Twitter, Facebook, Instagram… Le jeune Lagosien inonde les réseaux sociaux de ses clips, apparaissant tantôt en rappeur à casquette entouré de danseuses sexy, tantôt habillé en cheikh couvert de bijoux en or. Au Nigeria, les artistes sont depuis longtemps livrés à eux-mêmes faute de marché structuré, impuissants face à l’ampleur du piratage qui représente l’essentiel de la vente de disques. Dans les rues bondées de la capitale économique, les copies se vendent aux fenêtres des voitures entre les paquets de bonbons, les cigarettes et les DVD des dernières sorties cinéma… eux aussi piratés.
Phizbarz gagne à peine « 50 000 nairas (163 dollars) par mois », un salaire « décent » pour un nouvel artiste selon lui, tiré de ce qu’il perçoit grâce à la téléphonie mobile: il n’a jamais produit d’album mais a composé une centaine de chansons qui ont été converties en sonneries par les opérateurs téléphoniques. Ces derniers les vendent à l’unité et lui reversent une partie des bénéfices, soit environ 60 % à partager avec son label. Dans la capitale africaine de la débrouille et de la créativité, « il faut en mettre plein la vue ici si tu veux exister », explique le jeune artiste, qui parcourt les rues de la bouillonnante Lagos en Mercedes rouge rutilante, empruntée à son manager.
Depuis trois ans, une révolution s’opère dans l’industrie musicale nigériane, grâce aux ventes digitales et surtout à la téléphonie mobile, générant des revenus qui ne cessent de grossir. Alors que « l’industrie musicale valait (…) 47 millions de dollars en 2015, ce chiffre devrait doubler d’ici à 2020 », selon un rapport du cabinet PricewaterhouseCoopers (PwC) publié fin 2016. Cette bonne santé résulte de la forte pénétration de l’internet mobile sur le continent, qui a explosé ces dix dernières années notamment chez les « dragons » africains (Nigeria, Kenya et Afrique du Sud), dynamisant d’autant le secteur du divertissement. Alors qu’en Afrique du Sud, davantage comparable au marché européen, le téléchargement en ligne et le streaming dopent la croissance de l’industrie musicale, le Nigeria est un cas d’école: « les revenus issus de la musique sont dépendants des sonneries et des tonalités d’attente », souligne PWC. Désormais, fini le sinistre « beep » en attendant que votre interlocuteur ne décroche, l’opérateur vous fait découvrir les nouveaux sons de la scène musicale et vous propose de les télécharger sur votre téléphone pour quelques dizaines de nairas. Les opérateurs – le géant sud-africain MTN en tête – ont flairé le potentiel du Nigeria, pays de 190 millions d’âmes où la musique est presque une religion. Fort de ses 60 millions d’abonnés à travers le pays, MTN se présente comme « le plus grand distributeur de musique » dans ce pays, à travers la vente de sonneries (à 50 nairas, 0,25 dollar l’unité), et via sa plateforme de téléchargement, « MTN Music Plus », qui concurrence les leaders mondiaux de la musique en ligne comme Itunes. « Il y a beaucoup de musiciens talentueux sur le marché – (…) qui peinaient à vendre leur musique. Nous leur avons permis de rentabiliser leur travail », explique à l’Agence France Presse (AFP) Richard Iweanoge, directeur général du marketing de MTN Nigeria.

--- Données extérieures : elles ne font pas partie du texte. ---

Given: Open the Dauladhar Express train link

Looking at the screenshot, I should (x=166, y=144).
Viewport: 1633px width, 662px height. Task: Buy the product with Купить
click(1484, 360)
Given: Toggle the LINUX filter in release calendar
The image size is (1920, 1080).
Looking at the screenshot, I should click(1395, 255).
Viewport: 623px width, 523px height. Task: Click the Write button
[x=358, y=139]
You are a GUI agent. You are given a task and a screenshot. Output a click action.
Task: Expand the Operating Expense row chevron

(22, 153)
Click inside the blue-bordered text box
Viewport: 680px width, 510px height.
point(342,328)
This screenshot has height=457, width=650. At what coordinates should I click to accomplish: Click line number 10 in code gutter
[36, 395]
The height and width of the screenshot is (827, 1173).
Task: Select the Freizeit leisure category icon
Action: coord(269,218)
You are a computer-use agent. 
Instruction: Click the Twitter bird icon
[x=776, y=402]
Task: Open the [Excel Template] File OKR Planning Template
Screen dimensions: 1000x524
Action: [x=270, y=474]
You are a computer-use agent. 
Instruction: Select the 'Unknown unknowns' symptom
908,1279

« Chaque année, nous reversons toujours plus d’argent aux artistes. C’est une formule qui cartonne », dit-il en se gardant de dévoiler les profits allant à MTN.
« En fait, les Nigérians avaient envie d’acheter de la musique, c’est juste qu’ils n’avaient pas les moyens de le faire légalement », ajoute-t-il.
Glamour et marque
D’immenses stars de l’afro-pop nigériane, comme D’banj et Davido, ont largement profité de ce nouveau marché. Selon PWC, le seul téléchargement de sonneries peut leur rapporter jusqu’à 350 000 dollars par an. Leur succès dépasse aujourd’hui largement les frontières nationales. Les artistes nigérians se produisent en Europe et aux États-Unis, de plus en plus courtisés par les majors américaines, quand leurs tubes passent en boucle dans les boîtes de Johannesburg à Cotonou en passant par Kinshasa. Le succès de Wizkid, enfant des quartiers populaires de Lagos qui a signé récemment chez Sony Music, « inspire des millions de Nigérians », note Sam Onyemelukwe, directeur général d’Entertainment Management Co., partenaire de la chaîne Trace TV.
Dans un pays où « les jeunes ne trouvent pas de travail et ne savent pas quoi faire de leur vie, ils veulent tous devenir chanteurs, avoir plein de copines et s’acheter un jet privé: c’est glamour », sourit M. Onyemelukwe. Mais si « n’importe qui peut enregistrer une chanson pour quelques milliers de nairas et la vendre en ligne -il y a peut-être un million d’+ artistes + au Nigeria-, très peu réussissent » à percer, relève-t-il. Le jeune Phizbarz le sait bien. Alors, sans relâche, il continue à poster photos et vidéos sur les réseaux sociaux, écume les petites scènes locales et les studios radio, espérant que ses beats finiront par attirer l’attention des « ogas » (grands) de la musique. Car s’il veut devenir célèbre et gagner de l’argent, le chanteur sait qu’il devra vendre ses titres mais aussi « vendre sa marque ».